Moore v. USPS, 83 M.S.P.R.
533 (1999)
Board has jurisdiction to hear
Family and Medical Leave Act claims raised in a petition for enforcement
or a petition for review properly before it.
An employee is "eligible" for FMLA
leave if he was employed for at least 12 months by the employer from whom
leave is requested and performed at least 1,250 hours of service during
the 12-month period prior to the leave request.
Moore v. USPS, 83 M.S.P.R.
533 (1999)
With respect to provision of the
Back Pay act stating that "for all purposes" an employee is deemed to have
performed service during the period for which the employee received back
pay, the phase "for all purposes" encompasses the eligibility requirements
of the Family and Medical Leave Act.
The Court of Appeals for the Ninth
Circuit reaffirmed that Federal employees who believe their rights under
FMLA have been violated must pursue a remedy through appropriate grievance
procedures and may not file suit against the Government in court.
Russell v. United States,
191 f.3d 1016 (sept. 14, 1999)
INABILITY TO MAINTAIN A REGULAR
WORK SCHEDULE
Ramey v. USPS, 70 M.S.P.R.
463 (1996)
Agency removed for failure to
satisfactorily maintain a regular schedule owing to the use of unscheduled
leave.
Lucas v. USPS, (1989) 39 M.S.P.R.
459 (1989)
Employee was removed for continuous
absence without official leave and for failure to maintain a regular schedule/absenteeism.
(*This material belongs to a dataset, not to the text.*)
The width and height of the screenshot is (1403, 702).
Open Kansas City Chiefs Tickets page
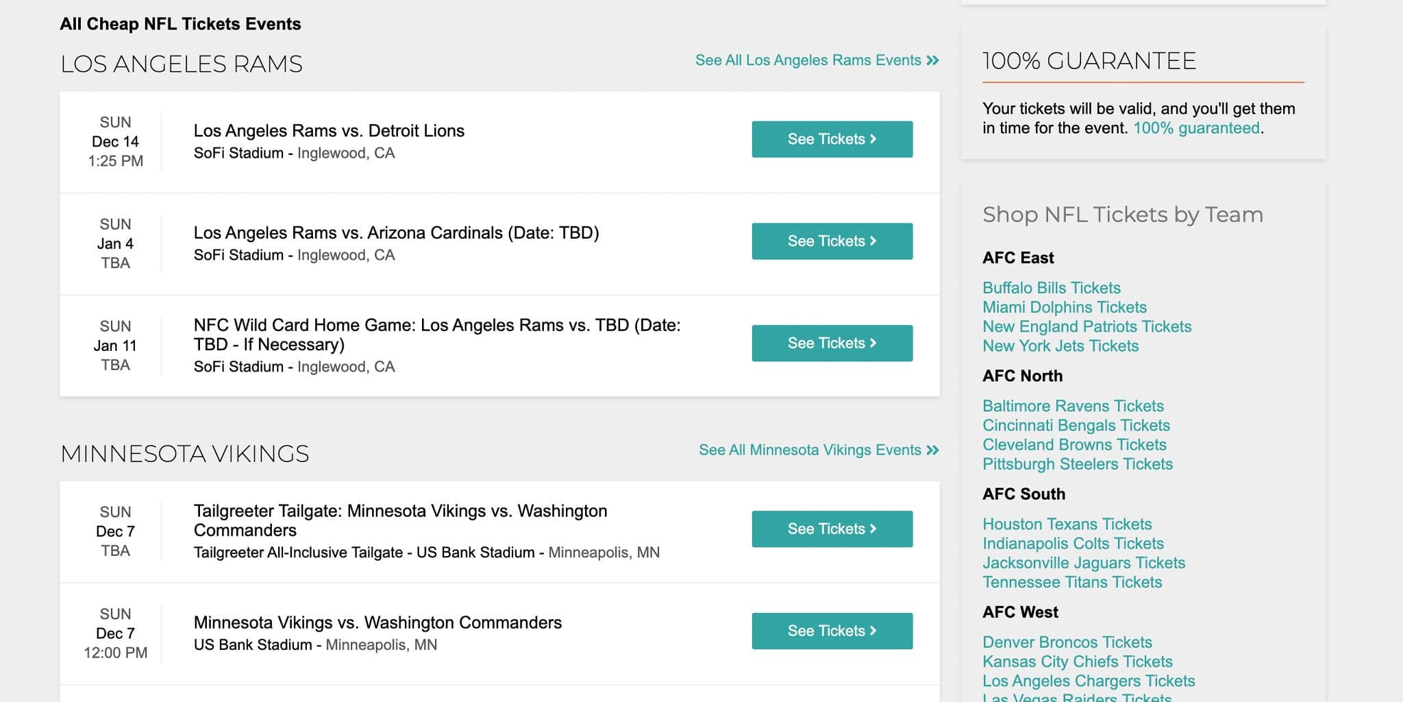click(1078, 662)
case went to arbitration then to MSPB.
Simms v. USPS, 39 M.S.P.R. 308
(1988)
Removal for failure to maintain
assigned schedule and absence without leave (AWOL).
Hayslett v. USPS, 38 M.S.P.R.
267 ((1988)
In effecting removal agency also
considered elements of past disciplinary record and a letter of warning
for failure to maintain a regular work schedule.
Henderson v. USPS, 36 M.S.P.R.
(1987)
Removal for failure to maintain
a regular schedule.
Krainz v. Army, 33 M.S.P.R.
554 (1987)
Employee appealed his removal
for failing to maintain proper work schedule. Allegedly handicapped employee
failed to show that agency failed to accommodate his handicap, and thus
agency could remove him for failing to maintain proper work schedule; while
employee alleged that he would have been able to work on some occasions
when he was absent had agency accommodated him by means of temporary detail
or permanent reassignment to light duty position, employee presented no
evidence that either of those accommodations would have fully restored
his ability to be regular in attendance.
Fleming v. USPS, 30 M.S.P.R.
302 (1986)
Appellant notified in proposal
that the reason for the removal included unscheduled absences in context
with the charge of continued failure to be regular in attendance and AWOL
Rabago v. Department of Army,
28 M.S.P.R. 403 (1985)
Agency charged appellant failed
to maintain a proper work schedule.
VOLUNTARY LEAVE TRANSFER PROGRAM
Where the denial of leave is reasonable
because there is no foreseeable end in sight to the absence, it is not
improper for an agency to deny the use of donated annual leave under the
leave transfer program.
Joyner v. Navy, 57 M.S.P.R.
154 (1993)
-Where employee who is incapacitated
for duty has exhausted all his/her leave, it is not improper to deny leave
without pay and place employee in AWOL status, where there is no foreseeable
end in sight to employee absence and employee's absence is burden to agency.
-Agency did not abuse its discretion
in declining to permit AWOL employee to receive donated annual leave under
voluntary leave transfer program; agency was not required to grant employee
LWOP and agency policy mandated that voluntary leave transfer program was
only available where LWOP was given.